I'm worried about George, and how he'll take our move. I'm more worried about George than Robby.

You see, we're moving into a third-floor apartment in a 700-unit complex. George has been an indoor/outdoor cat his entire life, first roaming the half-acre lot on which we lived in the mountains, and then here. During our three years in this townhouse complex, he has made friends with all the neighbors. I hear them occasionally, through my open window. "Hi Georgie!" Dianne will say. "How's the hunting been?" A couple weeks ago, I saw Jeff open his screen door at the sight of George standing on his patio. "Hey George, you wanna come in?" George declined.

He also suffers from an identity crisis of which he is unaware. George was raised with our dog and isn't sure what he really is. You may recall from a previous posting that he goes with the dog and I on nightly walks, sometimes very long ones, in rain, sun, dark of night, and snow.

For all George knows, he's mailman. Perhaps a dog. It's even possible he's a cat. I prefer to think catdog. But I think it's this confusion that makes him such an adventurous spirit; the dog goes for a walk, I'll go, too. She chases the ball? Here I come! Regardless of the activity, he refuses to be left behind.

Although our covenants here prohibit pets from roaming alone, George is such a happy spirit no one minds his frequent, independent forays. He lifts his tail flagpole straight at the sight of a human, and offers his head for a stroke, purring at high volume all the while. He is, for all intents and purposes, the townhomes' mascot.

But I don't see how his idyllic lifestyle can continue. And this makes me sad and concerned for him.

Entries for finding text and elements
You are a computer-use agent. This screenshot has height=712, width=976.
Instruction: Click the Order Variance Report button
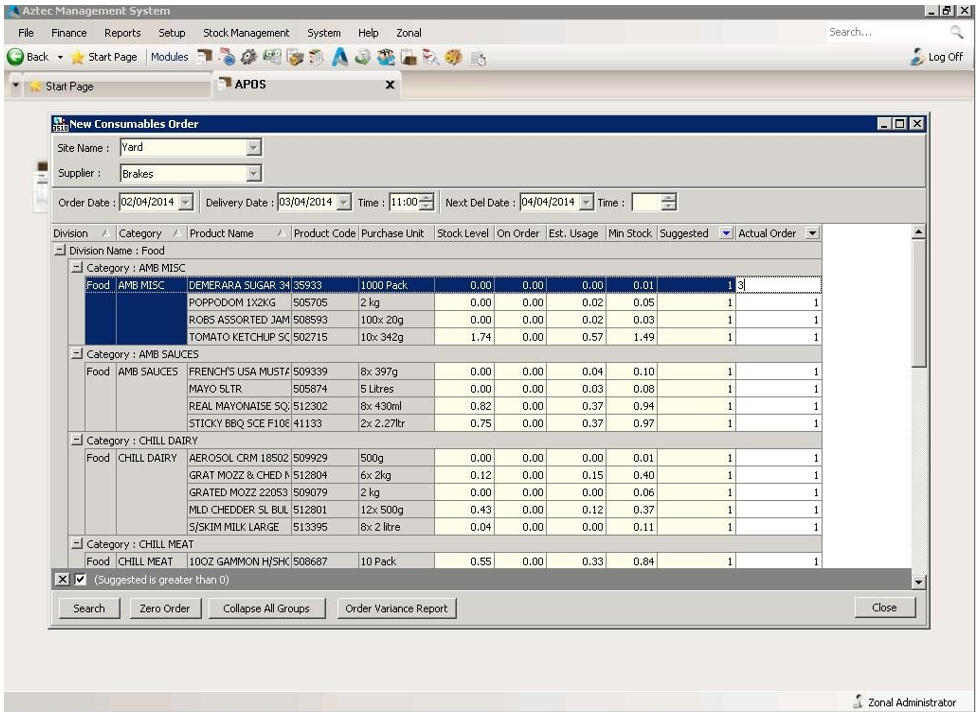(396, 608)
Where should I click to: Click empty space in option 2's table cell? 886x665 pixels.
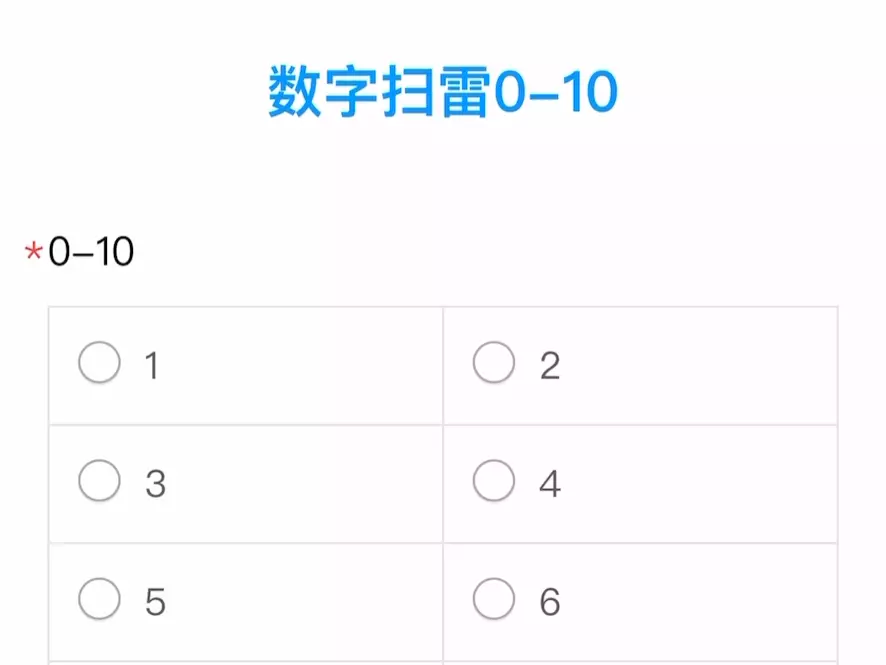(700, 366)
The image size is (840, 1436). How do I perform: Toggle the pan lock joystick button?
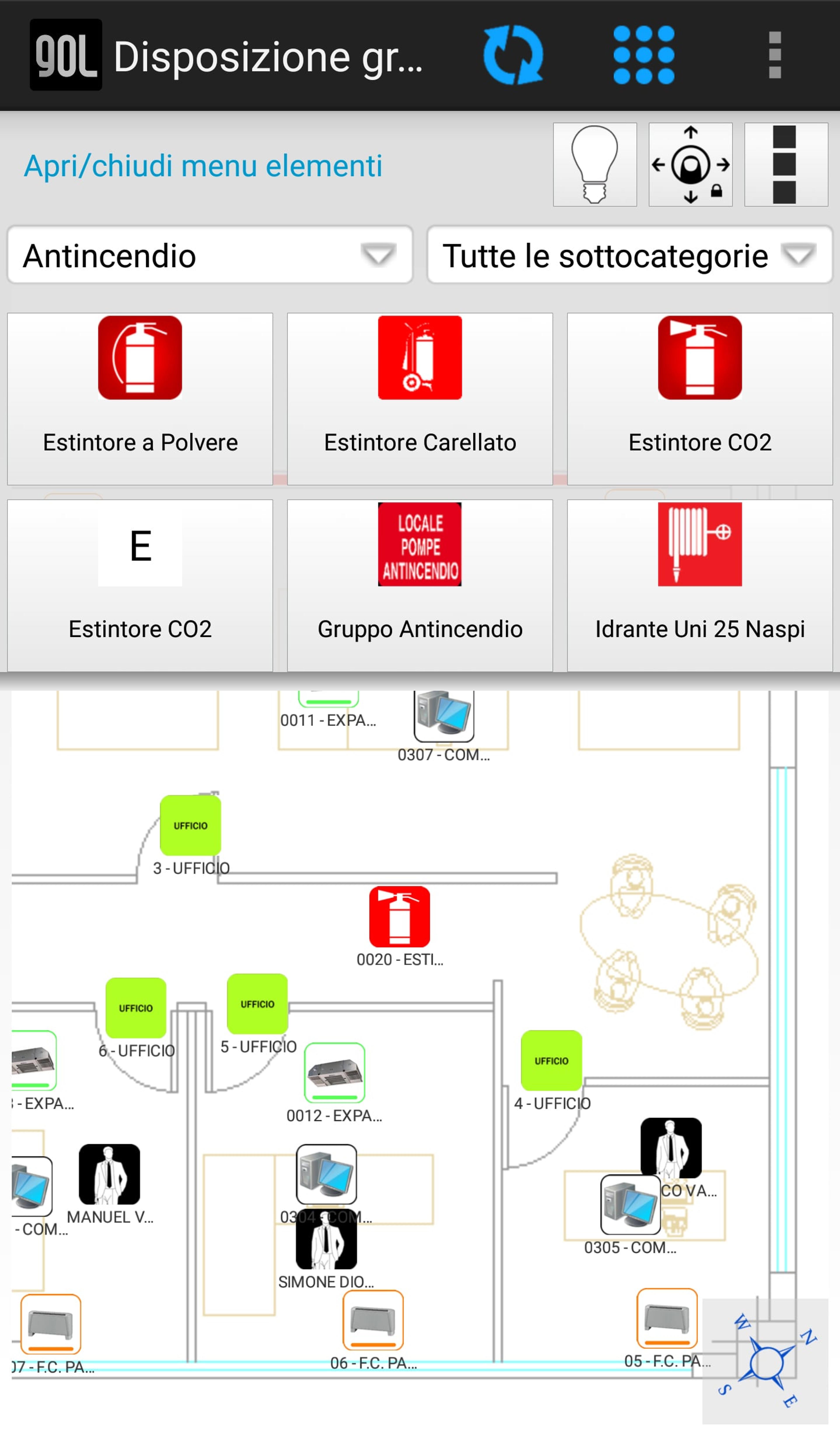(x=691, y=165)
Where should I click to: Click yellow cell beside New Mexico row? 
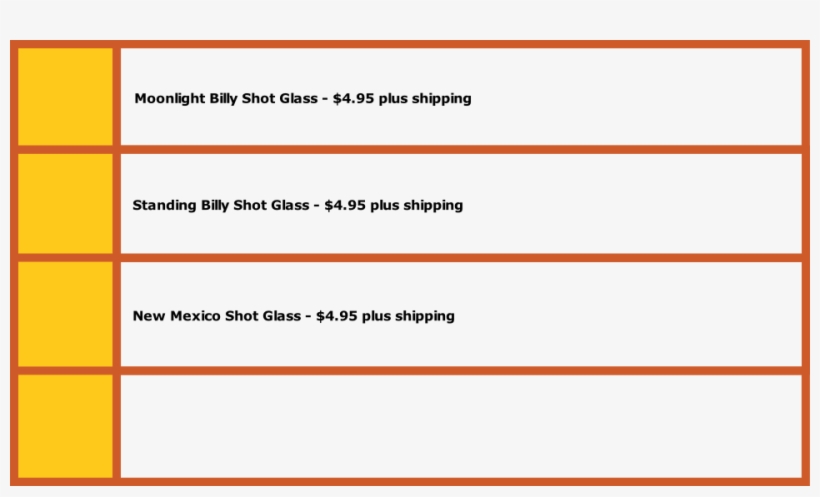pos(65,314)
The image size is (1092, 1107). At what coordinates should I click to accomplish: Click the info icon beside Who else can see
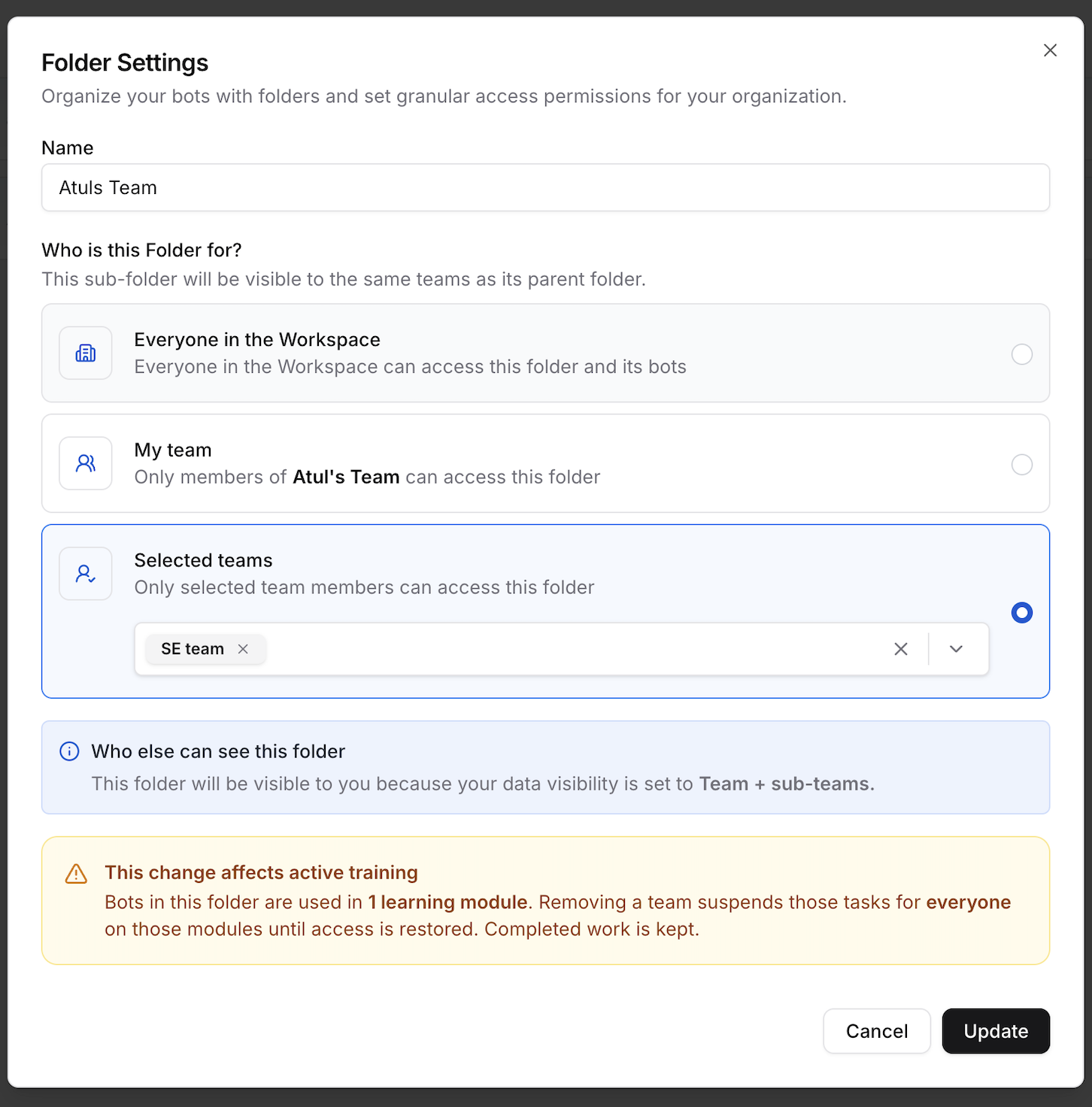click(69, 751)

List of tasks:
1. From the post about George, return the stretch from "You see, we're" through "night, and snow.", copied word for word.
2. According to the post about George, what kind of place is the family moving into?

In response:
1.
You see, we're moving into a third-floor apartment in a 700-unit complex. George has been an indoor/outdoor cat his entire life, first roaming the half-acre lot on which we lived in the mountains, and then here. During our three years in this townhouse complex, he has made friends with all the neighbors. I hear them occasionally, through my open window. "Hi Georgie!" Dianne will say. "How's the hunting been?" A couple weeks ago, I saw Jeff open his screen door at the sight of George standing on his patio. "Hey George, you wanna come in?" George declined.

He also suffers from an identity crisis of which he is unaware. George was raised with our dog and isn't sure what he really is. You may recall from a previous posting that he goes with the dog and I on nightly walks, sometimes very long ones, in rain, sun, dark of night, and snow.

2. A third-floor apartment in a 700-unit complex.